- [Required work]: When you repeat the listing, keep every character as it is.

** Given entries follows **

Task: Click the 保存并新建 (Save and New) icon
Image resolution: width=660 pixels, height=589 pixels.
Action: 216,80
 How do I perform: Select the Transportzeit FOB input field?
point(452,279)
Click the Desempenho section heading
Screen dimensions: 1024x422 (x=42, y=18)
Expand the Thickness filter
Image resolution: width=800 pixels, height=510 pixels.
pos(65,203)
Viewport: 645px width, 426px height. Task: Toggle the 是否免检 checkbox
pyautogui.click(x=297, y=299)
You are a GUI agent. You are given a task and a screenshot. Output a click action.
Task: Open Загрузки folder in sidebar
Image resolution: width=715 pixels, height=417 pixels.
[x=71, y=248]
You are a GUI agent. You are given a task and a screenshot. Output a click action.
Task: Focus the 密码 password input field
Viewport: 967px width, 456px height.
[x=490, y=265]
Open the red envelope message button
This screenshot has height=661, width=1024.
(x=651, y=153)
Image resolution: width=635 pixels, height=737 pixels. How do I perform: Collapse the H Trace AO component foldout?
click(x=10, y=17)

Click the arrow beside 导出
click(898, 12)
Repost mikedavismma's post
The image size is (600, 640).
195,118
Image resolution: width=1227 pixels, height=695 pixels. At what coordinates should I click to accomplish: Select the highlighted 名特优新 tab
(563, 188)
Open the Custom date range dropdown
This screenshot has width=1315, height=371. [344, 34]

** End of Given entries **

- [Response to this task]:
Task: Click the 保存并新建 (Save and New) icon
Image resolution: width=660 pixels, height=589 pixels.
Action: 216,80
 How do I perform: Select the Transportzeit FOB input field?
point(452,279)
Click the Desempenho section heading
Screen dimensions: 1024x422 (x=42, y=18)
Expand the Thickness filter
Image resolution: width=800 pixels, height=510 pixels.
pos(65,203)
Viewport: 645px width, 426px height. Task: Toggle the 是否免检 checkbox
pyautogui.click(x=297, y=299)
You are a GUI agent. You are given a task and a screenshot. Output a click action.
Task: Open Загрузки folder in sidebar
Image resolution: width=715 pixels, height=417 pixels.
[x=71, y=248]
You are a GUI agent. You are given a task and a screenshot. Output a click action.
Task: Focus the 密码 password input field
Viewport: 967px width, 456px height.
[x=490, y=265]
Open the red envelope message button
This screenshot has height=661, width=1024.
(x=651, y=153)
Image resolution: width=635 pixels, height=737 pixels. How do I perform: Collapse the H Trace AO component foldout?
click(x=10, y=17)

Click the arrow beside 导出
click(898, 12)
Repost mikedavismma's post
The image size is (600, 640).
195,118
Image resolution: width=1227 pixels, height=695 pixels. At what coordinates should I click to accomplish: Select the highlighted 名特优新 tab
(563, 188)
Open the Custom date range dropdown
This screenshot has width=1315, height=371. [344, 34]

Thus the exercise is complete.